Jordan and I were out today returning DVDs to the library and getting milk so the kids would have some for breakfast in the morning.  While out, we spent some time discussing the Neil Gaiman lecture yesterday, just checking in to see what we each really got out of it now that we’ve had some time to let it soak into our squishy little brains.  Not surprisingly, we focussed on the same bits – the “just write it” advice directed to an aspiring writer over on the right.  Jordan is working on a novel and needs to get past a sticky point; I need to sketch, plan, and sew. Bats! meow… needs new designs.  So the advice applies to both of us.  In order to help myself, I decided to take a quick tour of some of the nicer kids departments in town.  Keep in mind that in our small town [about 40,000 people], there aren’t a ton of high-end stores and what is considered high-end here, probably isn’t in any larger town.

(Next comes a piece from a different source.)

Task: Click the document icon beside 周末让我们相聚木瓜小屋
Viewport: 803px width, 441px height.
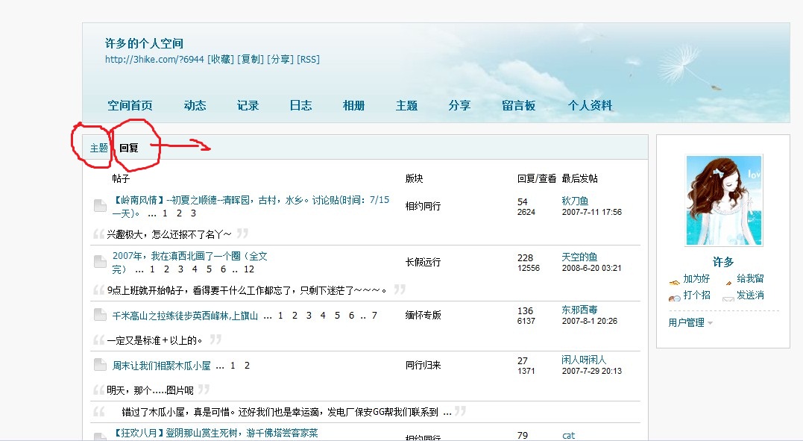Action: pos(100,365)
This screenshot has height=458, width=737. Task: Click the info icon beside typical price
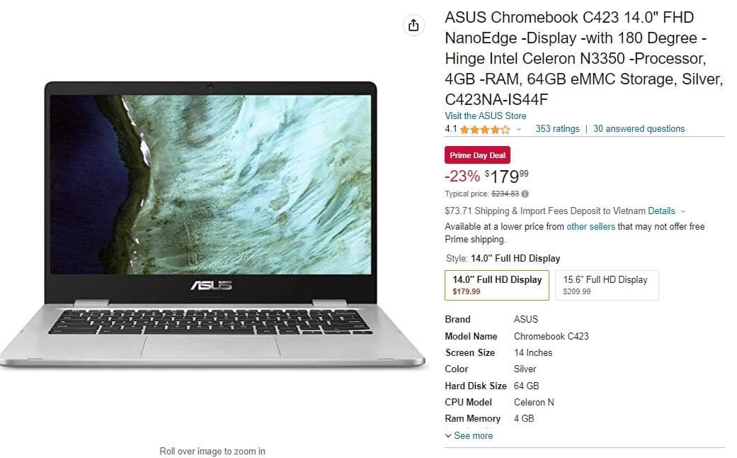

That being said, I love small-town living 🙂

We ran to the mall and strolled through two stores.  I believe that was all that was available, but it was all we wanted to take time for too – the milk was in the trunk!  One thing that struck me was how much styles haven’t changed since I was a little girl.  I said a dozen times, ‘I had this same dress when I was little.’  The styles were the same – even the colors.  One shop [the nicer of the two] had racks upon racks of red, white, and blue clothes.  Even as a 7 year old in 1976, I wasn’t loving that…  This is me in 1972 [I’m in the blue dress] with my parents and younger sister.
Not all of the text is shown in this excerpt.